C’est elle aussi, cette passion égalitariste, qui animera la “ conspiration des Egaux “ de Gracchus Babeuf “ au moment de la révolution française.
Tocqueville posait déjà la question en 1835 :
“ Pense-t-on qu’après avoir détruit la féodalité et vaincu les rois, la démocratie reculera devant les bourgeois et les riches ? “
L’inégalité sociale est vécue comme une déhumanisation de l’homme et le moyen d’y mettre fin, ce sera l’appropriation par la société ou l’Etat de toute propriété individuelle, objectif central du communisme. Dans le manifeste du parti communiste, Marx écrivait en effet :
“ La théorie des communistes peut se résumer en une seule phrase, abolition de la propriété privée “. En conséquence, le fruit de la propriété privée, le profit, et les moyens de le réaliser, le marché, doivent aussi être abolis. Le communisme trouve son origine dans une idée morale, l’égalité, et aboutit à un programme d’action, l’abolition de la propriété et du marché. Ce programme est celui qui a été mis en oeuvre dès 1917 en Russie.

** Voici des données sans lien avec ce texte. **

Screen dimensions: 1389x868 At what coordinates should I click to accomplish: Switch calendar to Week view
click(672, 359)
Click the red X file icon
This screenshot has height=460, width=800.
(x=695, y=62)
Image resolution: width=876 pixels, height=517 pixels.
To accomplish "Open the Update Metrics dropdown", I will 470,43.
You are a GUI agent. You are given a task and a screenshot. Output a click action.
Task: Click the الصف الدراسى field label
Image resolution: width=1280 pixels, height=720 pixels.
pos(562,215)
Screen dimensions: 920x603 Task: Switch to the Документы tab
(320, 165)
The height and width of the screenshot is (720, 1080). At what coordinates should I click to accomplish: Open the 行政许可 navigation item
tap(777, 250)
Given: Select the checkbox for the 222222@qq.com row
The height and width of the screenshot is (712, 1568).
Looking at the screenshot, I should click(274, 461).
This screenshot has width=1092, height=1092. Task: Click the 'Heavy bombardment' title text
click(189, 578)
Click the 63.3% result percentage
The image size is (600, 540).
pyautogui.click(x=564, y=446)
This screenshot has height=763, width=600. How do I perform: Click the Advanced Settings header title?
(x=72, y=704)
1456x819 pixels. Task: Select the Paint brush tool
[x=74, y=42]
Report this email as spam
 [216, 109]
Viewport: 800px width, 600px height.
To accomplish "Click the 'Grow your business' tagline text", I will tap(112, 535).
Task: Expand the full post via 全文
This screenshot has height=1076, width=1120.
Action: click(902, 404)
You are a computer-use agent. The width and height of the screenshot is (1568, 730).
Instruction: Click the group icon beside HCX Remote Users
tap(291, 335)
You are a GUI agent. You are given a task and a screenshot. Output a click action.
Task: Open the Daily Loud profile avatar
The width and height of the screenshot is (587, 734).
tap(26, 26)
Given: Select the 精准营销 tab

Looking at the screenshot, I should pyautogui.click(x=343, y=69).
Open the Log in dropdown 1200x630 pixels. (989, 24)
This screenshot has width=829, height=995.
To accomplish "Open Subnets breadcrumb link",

Or l’histoire et l’expérience nous ont montré que là où il n’y avait plus de propriété privée, la société, ou plus exactement l’Etat, car la société n’est pas réellement une instance de décision, avait nécessairement un pouvoir de vie et de mort sur les hommes, en décidant de qui aurait droit de travailler et de jouir des biens sans lesquels aucune vie humaine n’est possible et un pouvoir total de décision sur chaque aspect de la vie de chaque être humain. Lorsque nous lisons aujourd’hui les programmes de tous ceux qui se réclament d’un anticapitalisme radical, n’oublions pas cette leçon et les dizaines de millions de morts qu’aura entraîné pendant ce terrible XX° siècle la réalisation de ce projet. De l’absolue égalité découle nécessairement l’absolue servitude. La servitude n’est pas une perversion du projet, elle en est la réalisation la plus fidèle.